Updated: May 2, 2023

When I first retired, I was often bored, and I tried to find spare legal work to do. It was nearly impossible. I was frustrated and impatient with my life.


Then I thought, what? I don’t have to go into an office and listen to old white men brag about how they invented the Federal Rules of Evidence. Nor did I have to deal with the unreasonable deadlines of clients who hadn’t paid anything for a year.


Maybe I was bored, but it wasn’t the world’s job to entertain me. Maybe I didn’t have anything meaningful to do, but when had that not been true? I began reading everything—news sources, histories, economics, law, contemporary literary fiction—that I had been missing, and then a friend suggested that I write this blog, and then I discovered that old novel on an external hard drive, and Bob’s your uncle.


Now I don’t have enough time for all of the reading I want to do. I’ve learned what should come naturally to old people: make the best of the necessary compromises and resign yourself.


At the end of one’s life, isn’t that the best one can do? And the easiest on the soul, rather than agonizing over failures and losses?


All right, here’s how I’ve begun to look at my life:


When I was young, I thought I was going to be John Updike. I’m surprised I didn’t take up smoking and affecting a stutter. I obligingly went out and got this useless MFA in creative writing. I think I published three short stories out of the tens that I wrote. I’ve written four novels, only one of which was seriously considered by a publisher—and she held it for 18 mortal months before rejecting it.

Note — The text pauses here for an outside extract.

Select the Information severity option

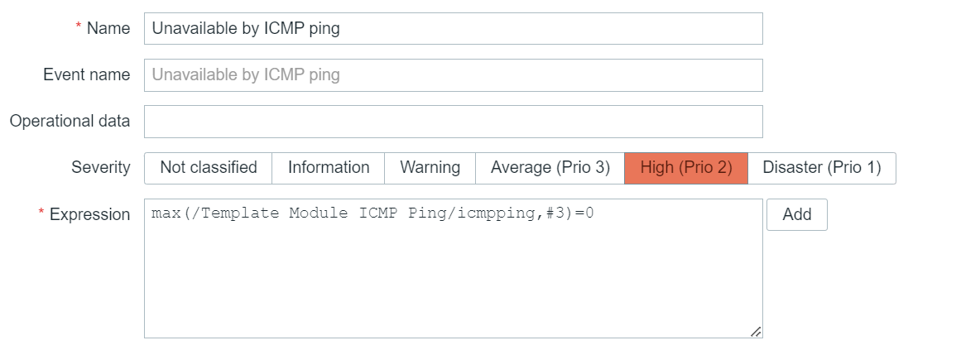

Nancy and I coauthored and published two books on law and social issues that sold badly. I wouldn’t approach a publisher about a third one. The first question is always, “How were the sales on your previous book?” But the first one was a finalist for book of the year from the American Bar Association, and they didn’t choose a winner, so I’m going to say we won.

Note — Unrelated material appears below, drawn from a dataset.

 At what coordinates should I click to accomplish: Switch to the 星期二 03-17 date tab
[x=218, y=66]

Though the books didn’t sell, the editors liked them. The editor of the second one was so enthusiastic about it that he lied about how well it would sell, what attention it would get. That’s not nothing.


And then, after I gave up writing fiction, here comes a surprise. I’ve told this before in this venue, but maybe you didn’t read it. I needed to find my legal forms, and they weren’t on my newer laptop. I’m not practicing law; I needed to amend our neighborhood’s agreement on managing our well.

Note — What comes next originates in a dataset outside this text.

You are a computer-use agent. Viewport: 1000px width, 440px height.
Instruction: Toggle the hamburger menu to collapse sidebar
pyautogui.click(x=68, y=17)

Then I remembered an ancient external hard drive that was in a drawer upstairs. I found all of my forms there. Glancing at the directory, I also saw a copy of the third novel I wrote. I pulled it up, read a chapter, thought, well, that’s not terrible, and then the next chapter, that’s even less bad, and it got better the more I read.


So I decided to revise it, and I’m almost done. (I sound like the contractors in The Money Pit—when asked when the renovation work will be done, they always say, “Two weeks!”) My cousin has worked with a group of writing teachers in Boston, and they all have great credentials. I’m going to hire one of them to tell me if there’s anything to this. I imagine that she or he will say, “No, see, here’s a fatal flaw, I wouldn’t bother with this anymore.”


And then I’ll find something else to do with it. I think it is damned good. Really. Which means it’s terrible. But it is so much better than the novel I wrote 20 years ago. It’s richer, smarter, funnier, more complete, everything good.


And THAT is the compromise I’m willing to make. I am not a failure as a writer of literary prose fiction after all. I do have the ability to write a novel. If I can’t sell it, fuck them. I’ve read way too many books that I know are inferior to this one. I am going to be happy no matter the outcome.


Next spiritual resignation: I never rose anywhere near to the top of any profession. With my MFA in creative writing, I took a job as an instructor in the English Department at Auburn University, my (yuck) alma mater.


I knew I wouldn’t get a Ph.D. in English. Already in 1980, when I would have made that decision, there weren’t any teaching jobs, and I had no interest in a Ph.D anyway. I wasn’t detail oriented like a scholar, and I had little interest in the arcane literary theories busting out in those days. I’ve always thought that words mean what they say, and I’m not interested in pursuing it otherwise. Paul de Man can fuck right off.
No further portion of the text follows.